Sería equivocado pensar que la generosa acogida y el compromiso, llamémosle, “de costa”, son suficientes. Una Iglesia y un mundo católico comprometidos sólo en este sentido ciertamente cumplirían con su deber, pero no del todo. Interesarse sólo en quien llega y poco o nada por quien se queda en su país, culpabilizar sobre todo a los ciudadanos de los países de acogida, no distinguir entre las distintas situaciones de los inmigrantes, considerar con excesiva faciloneria el difícil y arduo problema de la integración, no son actitudes que hacen referencia a la concepción del bien común propuesta por la Doctrina Social de la Iglesia.

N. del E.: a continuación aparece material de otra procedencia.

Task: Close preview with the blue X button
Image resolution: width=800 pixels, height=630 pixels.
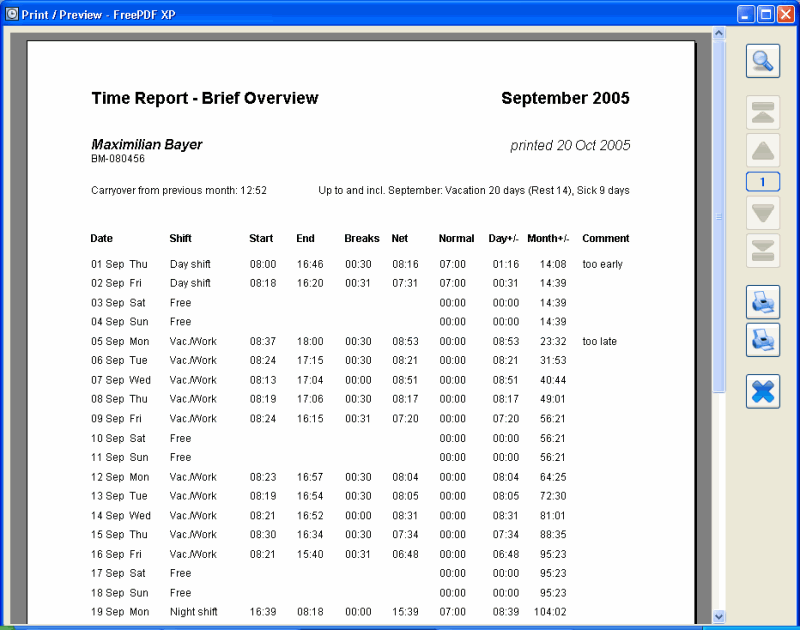Action: pyautogui.click(x=763, y=391)
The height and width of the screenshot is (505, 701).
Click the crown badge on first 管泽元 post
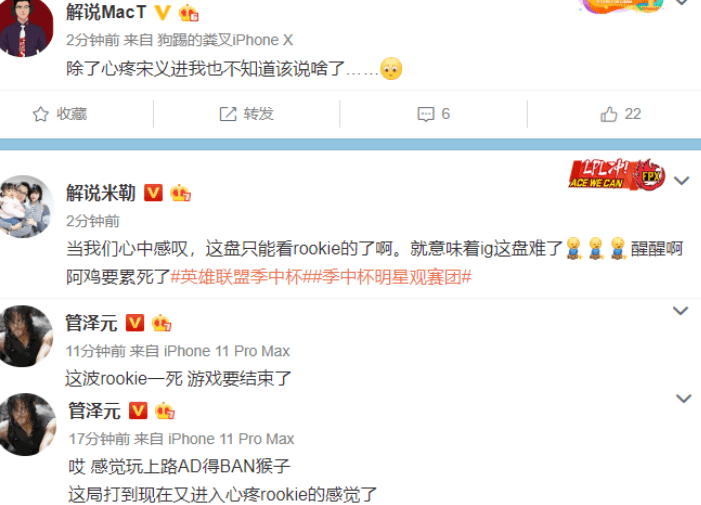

No hay que olvidarse tampoco que del bien común no forman parte sólo elementos de orden social, como por ejemplo el trabajo, la economía, el mantenimiento del sistema de bienestar, etcétera. El bien común tiene también un componente ético y otro religioso. Hay que preguntarse con realismo si los pueblos de acogida tienen derecho a conservar la propia identidad cultural y religiosa, como tienen los pueblos que migran. Y hay que preguntarse también cómo esta relación puede resolverse de una manera que no sea una simple yuxtaposición. Todos conocemos los dos peligros inminentes: el primero es que todas las culturas se conviertan en subculturas de una nueva cultura mundialista hegemónica, en manos de centros de poder transnacionales; el segundo es asistir a una balcanización de Europa, que acabaría, en la vida real, dividida en varios enclaves autónomos en todos los aspectos de autogobierno, pero obsequiosos a las leyes formales del Estado.
Observo un exceso de irenismo cuando se habla, hoy, de sociedad multicultural y multirreligiosa. No faltan experiencia positivas de integración, pero hay que reconocer que en la mayor parte de los casos la sociedad multicultural y multirreligiosa conlleva muchos problemas y sufrimiento. Esto sucede, sobre todo, cuando dicho tipo de sociedad es, en un cierto sentido, impuesta y las migraciones tienen como una de sus causas -hay muchas otras- la de obedecer a unas directrices geopolíticas internacionales.
Volvamos ahora al problema del que hemos partido. También el importante problema de las migraciones necesita de la Doctrina Social de la Iglesia; de hecho, no puede afrontarse sólo con intervenciones de caridad inmediata, sino con una visión de conjunto sobre el auténtico bien común. Dicho bien común, según la Doctrina Social de la Iglesia, tiene tres dimensiones: una dimensión ética, una analógica y una vertical. En el conflicto de las perspectivas morales, en el centralismo burocrático y en el secularismo prevalente, Occidente -y especialmente Europa- no encuentra los recursos internos necesarios para afrontar este problema externo. Es de nuevo la Doctrina Social de la Iglesia la que pide que la razón y la política cumplan con su deber. Y es de nuevo la Doctrina Social de la Iglesia la que pide que la caridad no sea ciega, sino realista y previdente.